[Stored data entries]
- - - - - - -

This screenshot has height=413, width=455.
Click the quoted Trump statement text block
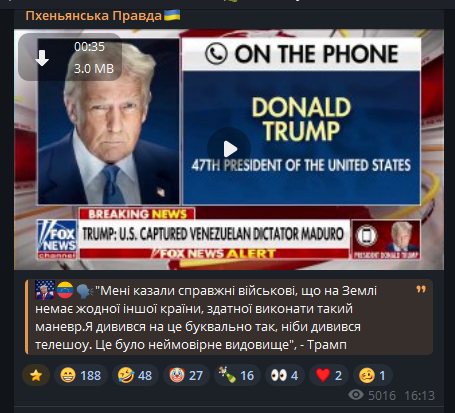click(229, 317)
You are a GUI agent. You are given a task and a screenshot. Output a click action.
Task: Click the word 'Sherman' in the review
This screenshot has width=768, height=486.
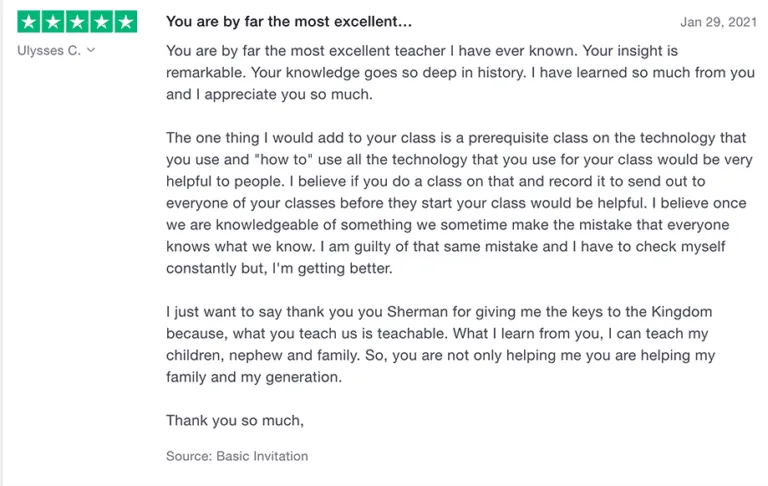[x=417, y=312]
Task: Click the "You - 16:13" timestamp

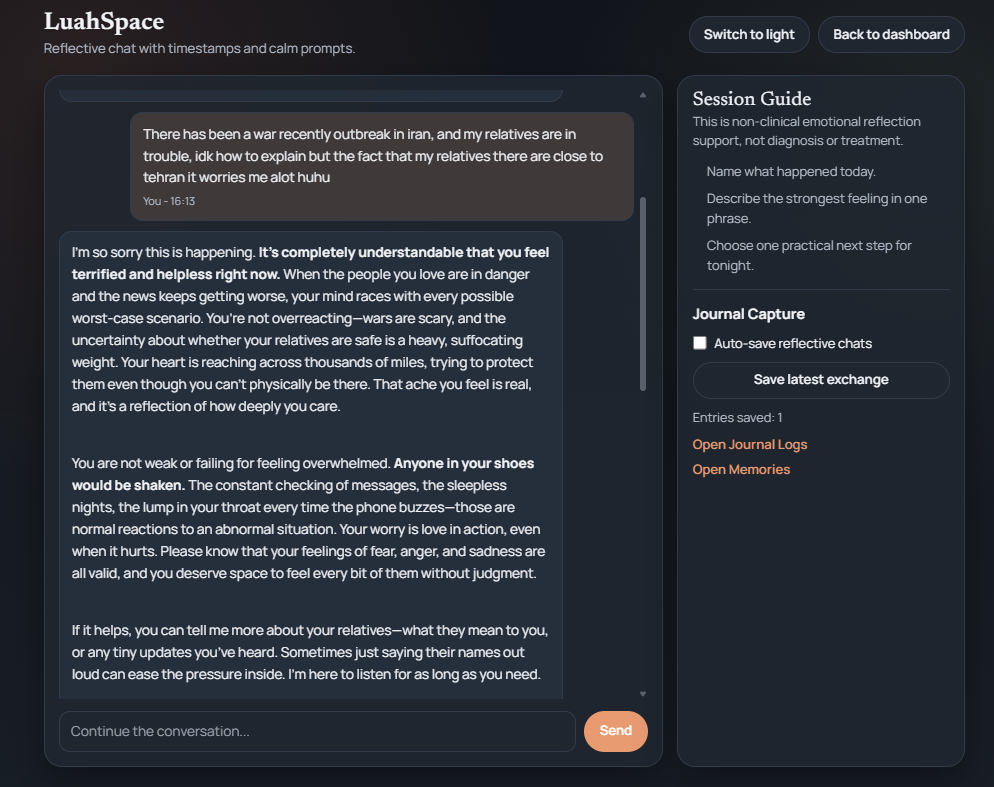Action: pos(169,201)
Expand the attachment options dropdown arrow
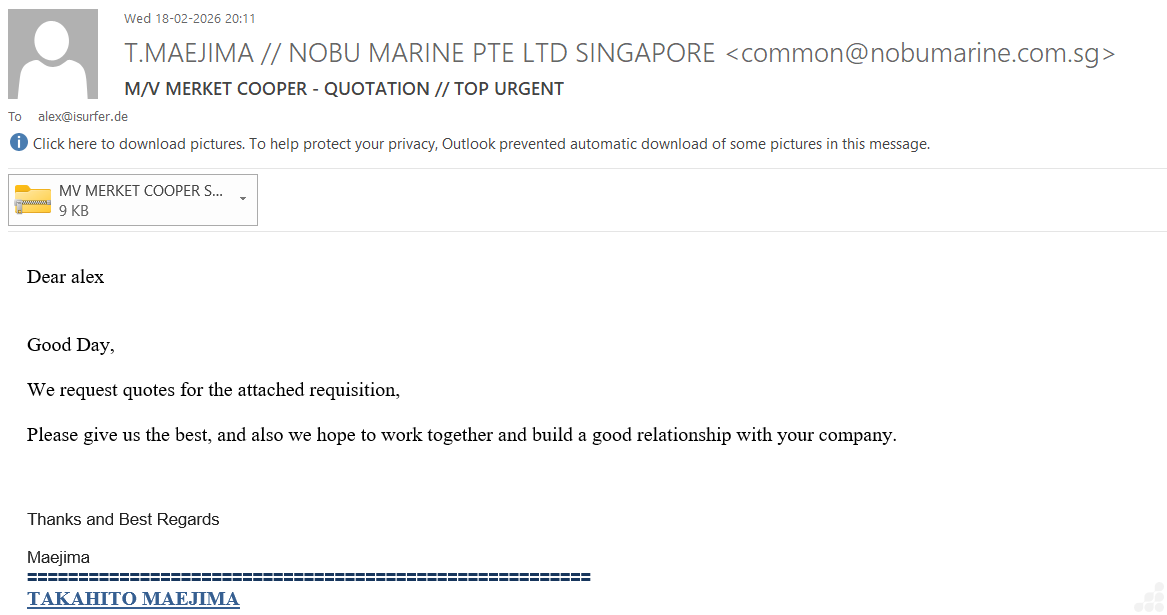 tap(243, 198)
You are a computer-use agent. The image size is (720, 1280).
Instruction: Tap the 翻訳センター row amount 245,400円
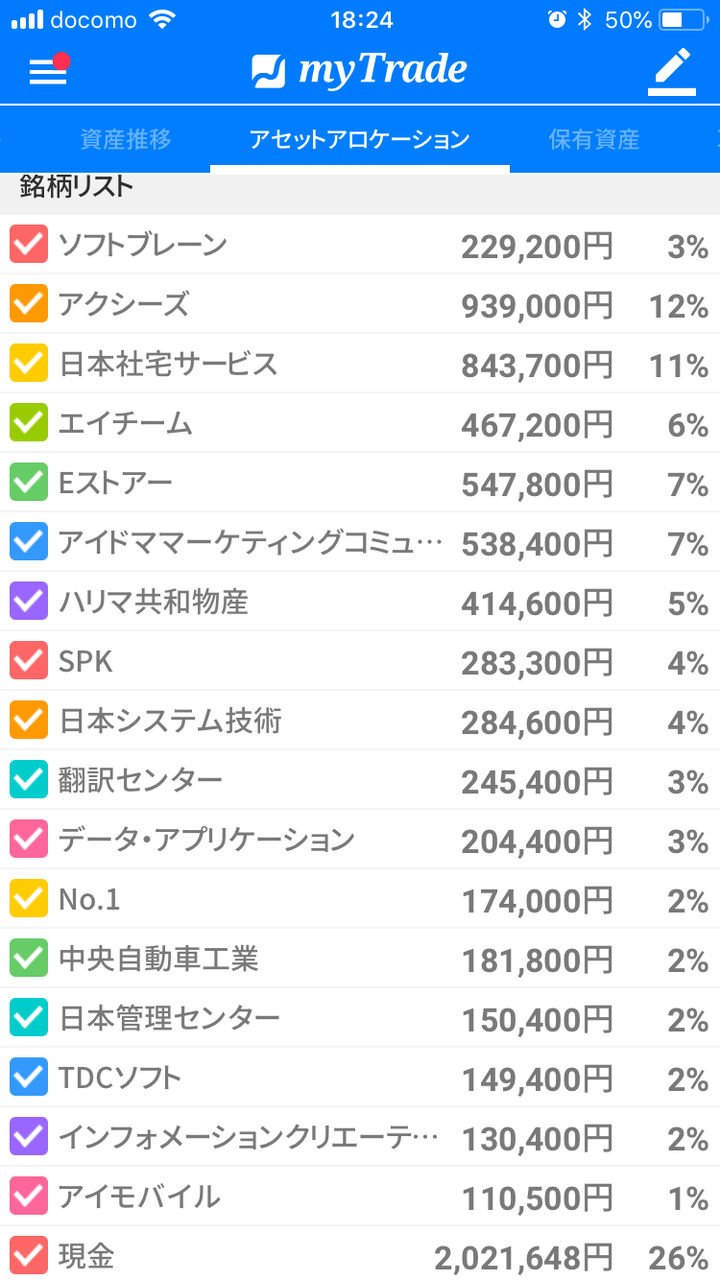pos(537,781)
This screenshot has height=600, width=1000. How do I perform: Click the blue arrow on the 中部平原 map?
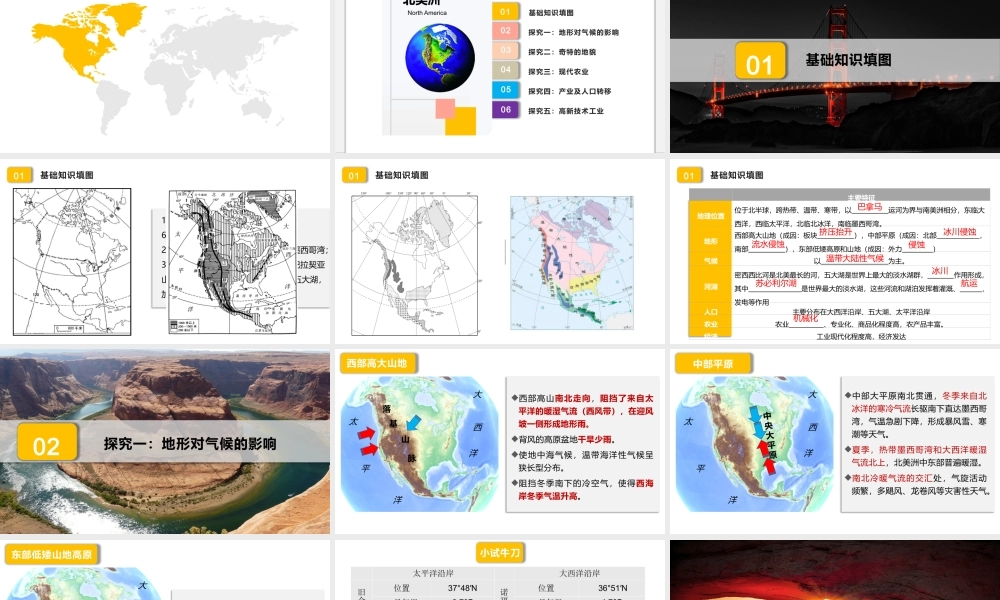point(755,416)
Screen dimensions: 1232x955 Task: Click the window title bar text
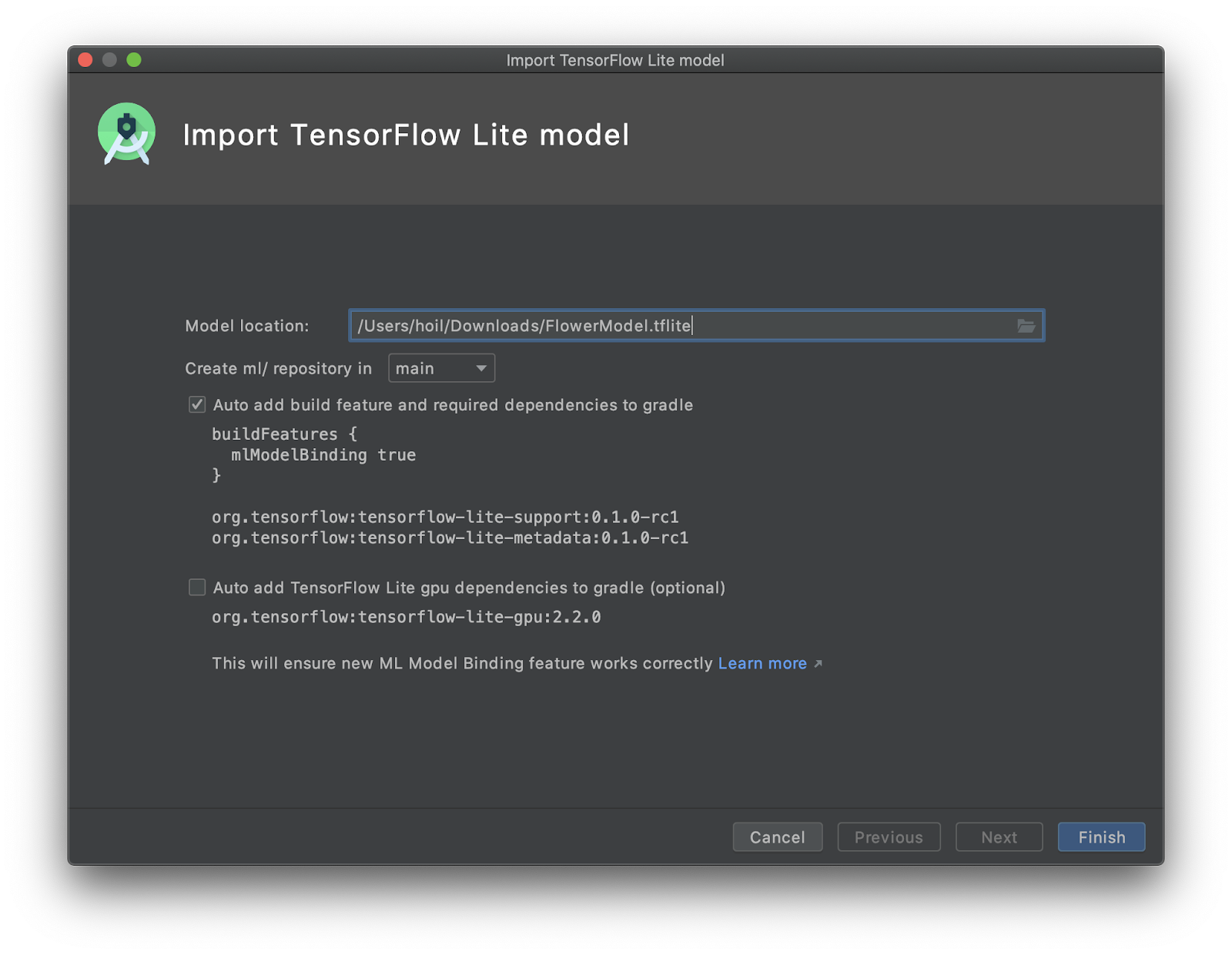pyautogui.click(x=614, y=60)
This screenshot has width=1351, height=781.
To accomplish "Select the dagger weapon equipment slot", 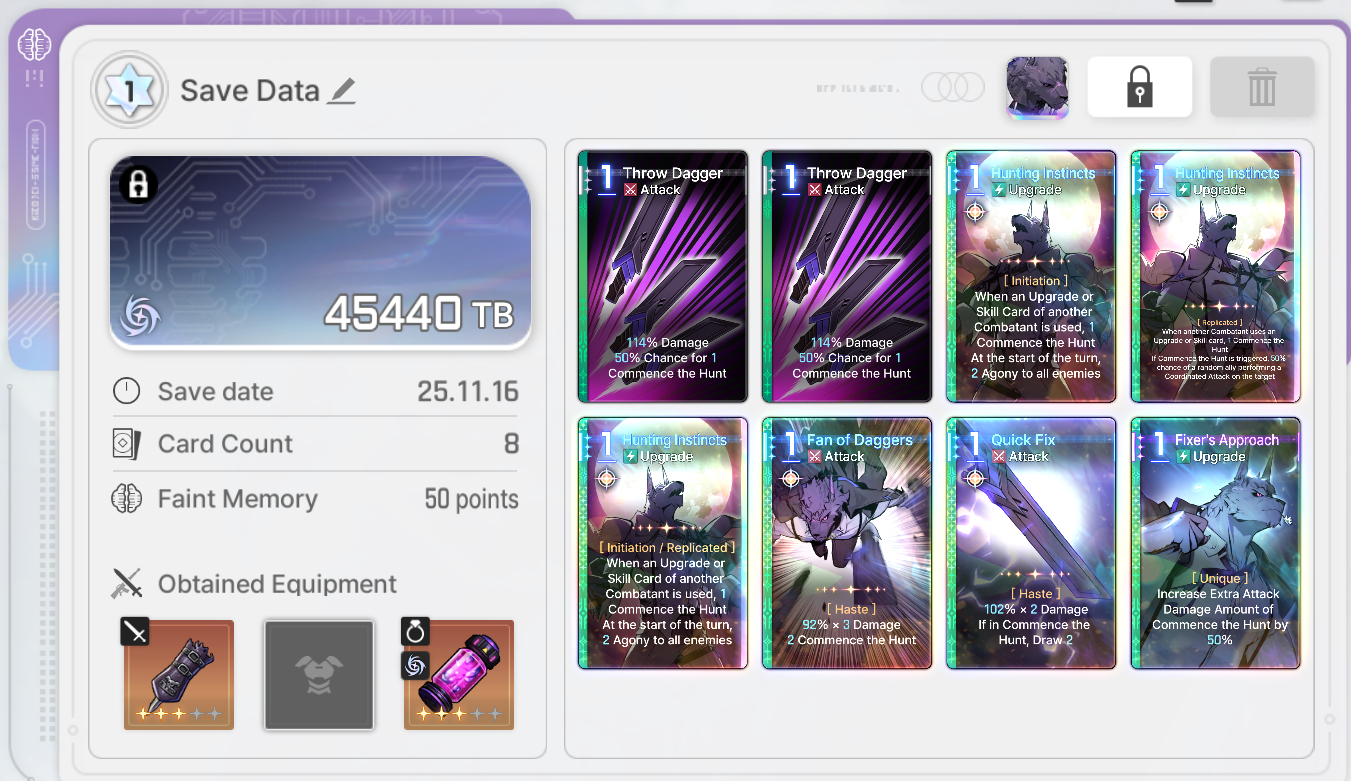I will coord(178,674).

- - - - - - -

**Task item:**
Of all the lines in the data above, show only those that hold the word "agent".

**Exercise solution:**
You are a GUI agent. You are given a task and a screenshot. Output a click action.
You are a computer-use agent. The image size is (720, 1280).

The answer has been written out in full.